The Scanning Electron Microscope (SEM) is designed for rapid analysis of a wide range of areas (< 1 µm to several mm), providing an immediate assessment of the chemistry of geologic materials. The SEM is also optimized for high spatial resolution sample imaging. Research includes, but is not limited to:

  • Qualitative chemical mapping of methane hydrates
  • Imaging and qualitative chemical analyses of minerals and microbes associated with soil development

The SEM is actually a combination of several instruments and detectors that combine multiple approaches for detailed geochemical, textural, and crystallographic analysis.

  • Tescan Vega3 Tungsten Filament Scanning Electron Microscope
  • 2 Oxford X-MaxN 150 mm2 energy dispersive spectrometers
  • Oxford Symmetry Electron Backscatter Diffraction detector
  • Gatan cryo-stage for low temperature and low vacuum analyses
  • TESCAN Motorized Retractable Extended Spectral Range Panchromatic Cathodoluminescence Detector (185-850 nm spectral range)

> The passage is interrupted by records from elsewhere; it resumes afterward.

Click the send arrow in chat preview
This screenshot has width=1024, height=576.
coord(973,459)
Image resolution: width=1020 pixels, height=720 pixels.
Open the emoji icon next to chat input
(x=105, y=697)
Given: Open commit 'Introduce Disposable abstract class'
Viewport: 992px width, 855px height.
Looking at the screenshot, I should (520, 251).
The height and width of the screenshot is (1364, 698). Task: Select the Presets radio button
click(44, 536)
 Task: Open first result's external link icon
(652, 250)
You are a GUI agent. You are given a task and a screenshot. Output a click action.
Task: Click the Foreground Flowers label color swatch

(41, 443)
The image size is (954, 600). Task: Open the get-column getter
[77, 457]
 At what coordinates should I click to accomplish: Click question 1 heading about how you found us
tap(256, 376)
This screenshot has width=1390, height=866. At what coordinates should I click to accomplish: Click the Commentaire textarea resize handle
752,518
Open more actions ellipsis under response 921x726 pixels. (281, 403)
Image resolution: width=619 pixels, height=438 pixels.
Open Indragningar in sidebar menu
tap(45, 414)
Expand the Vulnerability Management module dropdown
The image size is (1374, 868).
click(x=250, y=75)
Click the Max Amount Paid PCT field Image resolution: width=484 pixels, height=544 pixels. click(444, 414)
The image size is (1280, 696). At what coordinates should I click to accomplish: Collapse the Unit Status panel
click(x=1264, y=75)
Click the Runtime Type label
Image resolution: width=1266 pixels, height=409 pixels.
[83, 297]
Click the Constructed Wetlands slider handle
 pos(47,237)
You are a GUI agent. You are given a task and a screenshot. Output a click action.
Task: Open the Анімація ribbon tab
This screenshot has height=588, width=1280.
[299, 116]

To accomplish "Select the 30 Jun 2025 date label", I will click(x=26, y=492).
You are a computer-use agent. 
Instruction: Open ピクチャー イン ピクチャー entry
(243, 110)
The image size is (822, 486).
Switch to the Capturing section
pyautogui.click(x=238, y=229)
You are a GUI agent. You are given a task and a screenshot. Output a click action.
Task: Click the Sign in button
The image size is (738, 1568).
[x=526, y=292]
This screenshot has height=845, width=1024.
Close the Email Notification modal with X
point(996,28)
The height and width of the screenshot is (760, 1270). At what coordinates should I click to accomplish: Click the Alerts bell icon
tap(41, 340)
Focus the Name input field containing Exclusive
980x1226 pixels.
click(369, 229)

Many researchers use the SEM as a reconnaissance tool to help guide their work on the EPMA. The EPMA is designed for high precision analyses, allowing the user to analyze low concentration elements at high spatial resolution (≥1 µm to 10s µm). Research includes, but is not limited to:

  • Analysis of tephra collected from the seafloor to study volcanic and marine sediment processes along the Gulf of Alaska
  • Analysis of experimental petrology samples to decipher magmatic processes within the deep crust
A boxy microprobe with multiple electron-producing tubes sits next to a desk with two wide monitors and two empty chairs

The full setup for the electron microprobe in Menlo Park, CA, including a computer with JEOL, Thermo, and Probe for EPMA software. 

(Credit: Dawn Ruth, USGS. Public domain.)

The Electron Probe MicroAnalyzer (EPMA) is also a combination of multiple instruments and detectors, optimized for high spatial resolution, quantitative, geochemical analysis. Our new (as of March 2021) instrument is a JEOL JXA 8530 F+ Electron Probe Microanalyzer with the following specifications:

  • 5 Spectrometer configuration:
    • Spectrometer 1 (4 crystal, standard size): TAP, PET, LDE1, LDE2
    • Spectrometer 2 (2 crystal, large size):  TAP L, LDE6 L
    • Spectrometers 3-5 (2 crystal, large size):  PETL, LIFL
  • Thermo Energy Dispersive Spectrometer
  • JEOL Panchromatic Cathodoluminescence Detector
  • ibss GVX10 DS Asher Source plasma cleaner
  • LN2 cold finger

In addition to JEOL and Thermo software, the lab also uses Probe for EPMA.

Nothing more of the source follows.